*** Document segment ***

Too “dull and weird” for
audiences with mainstream tastes, cynical sophisticates will probably
reject The Fountain as pretentious twaddle because of its more “out
there” New Age sensibilities. This is being unfair to what is ultimately a
brave piece of film-making: amongst the flotsam and jetsam that makes up
most of the fare flooding the multiplexes nowadays, it is always
refreshing to see a movie that actually wants to be about something
instead of just wanting to entertain us
—
even if that movie is as flawed as The Fountain. And director
Aronofsky of
Pi
and Requiem for a Dream fame doesn’t screw around here: he goes for
the big issues here, namely Death. Like Woody Allen’s character in
Annie Hall, the film is obsessed with it. But don’t be discouraged:
there is also acceptance, hope and spirituality.
"One can imagine that had this been the ‘Sixties that hippies would
have watched it stoned . . ." The wife of a brilliant medical researcher played by Hugh Jackman (Wolverine in X-Men) is dying of a brain tumor while he and a research team are desperately searching for a cure. A sample taken from a tree in the South American jungles might provide the solution: it miraculously reverses the ageing process of a test animal, and might just grant humanity the gift of eternal life. But is man meant to live forever? And will the discovery be in time to save the researcher’s wife? Despite being awash in overt religious — both Christian and New Age — symbolism, The Fountain isn’t really about these Big Themes at all; instead, at its core it is much more intimate and is actually about one man’s struggle to come to terms with the death of a loved one. Perhaps there has been too much death recently in the life of this particular reviewer or maybe I have been ruminating too much on mortality as middle age slowly encroaches, but I found the emotional core of The Fountain to be both genuinely affecting and heartfelt. This is a story about one man’s anger, frustration, loss and grief in dealing with the loss of someone close to him. Anyone who has ever lost someone close to them may perhaps be baffled by the film’s narrative weirdness (in a sense it owes a lot to Kubrick’s 2001), but it is unlikely that they will be emotionally unaffected by the film’s central conceit. While one may shun the film’s quest for spirituality, one can definitely see the need for such spirituality in dealing with some of life’s absolutes, death being one for starters.

*** End of Document segment ***

§ To do
Resume the review of The Fountain, picking up right after its last sentence. The records that follow come from a separate source.

*** Data extract ***

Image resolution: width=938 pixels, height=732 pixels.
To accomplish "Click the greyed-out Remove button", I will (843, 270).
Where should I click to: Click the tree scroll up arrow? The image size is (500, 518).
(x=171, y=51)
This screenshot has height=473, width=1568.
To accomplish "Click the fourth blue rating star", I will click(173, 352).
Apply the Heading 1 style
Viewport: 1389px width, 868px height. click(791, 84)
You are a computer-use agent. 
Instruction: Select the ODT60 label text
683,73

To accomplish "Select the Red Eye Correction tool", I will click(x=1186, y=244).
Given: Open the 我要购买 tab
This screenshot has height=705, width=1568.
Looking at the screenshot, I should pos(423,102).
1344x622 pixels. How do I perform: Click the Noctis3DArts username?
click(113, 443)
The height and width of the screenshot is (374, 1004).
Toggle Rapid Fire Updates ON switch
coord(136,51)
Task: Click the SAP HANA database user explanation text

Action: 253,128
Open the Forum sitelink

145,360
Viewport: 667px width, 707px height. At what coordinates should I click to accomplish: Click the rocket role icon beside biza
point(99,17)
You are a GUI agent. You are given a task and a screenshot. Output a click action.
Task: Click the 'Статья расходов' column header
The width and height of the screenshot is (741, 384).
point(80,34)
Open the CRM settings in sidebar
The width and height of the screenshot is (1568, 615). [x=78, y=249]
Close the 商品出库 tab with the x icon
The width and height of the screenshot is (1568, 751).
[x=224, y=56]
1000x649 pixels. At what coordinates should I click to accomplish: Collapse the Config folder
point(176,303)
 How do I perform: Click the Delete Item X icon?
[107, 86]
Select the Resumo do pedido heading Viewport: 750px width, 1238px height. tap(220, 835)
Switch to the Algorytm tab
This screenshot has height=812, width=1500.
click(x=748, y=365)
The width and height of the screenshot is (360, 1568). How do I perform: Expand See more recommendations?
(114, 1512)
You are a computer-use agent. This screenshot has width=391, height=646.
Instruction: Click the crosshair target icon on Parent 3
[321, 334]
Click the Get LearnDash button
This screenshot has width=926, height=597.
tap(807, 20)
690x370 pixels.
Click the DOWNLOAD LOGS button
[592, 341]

*** End of Data extract ***

§ Result below
The Fountain is however flawed in that it is too ambitious for its own budget: after “creative differences” made actor Brad Pitt leave the project, the entire story was overhauled and filmed as a much cheaper film. One can see the film cry out for a more epic treatment than the one it got here. Still, like the recent V for Vendetta, one should be glad that this sort of film can still get made in the current stifling atmosphere in Hollywood. Not for all tastes, definitely. But recommended for anyone who liked director Aronofsky’s previous efforts, and even if you were put off by those films the truth is that it is probably his most accessible work to date and with its strong love story at the centre of the film and lack of disturbing imagery it might just reach a much bigger audience that Pi and Requiem for a Dream ever did.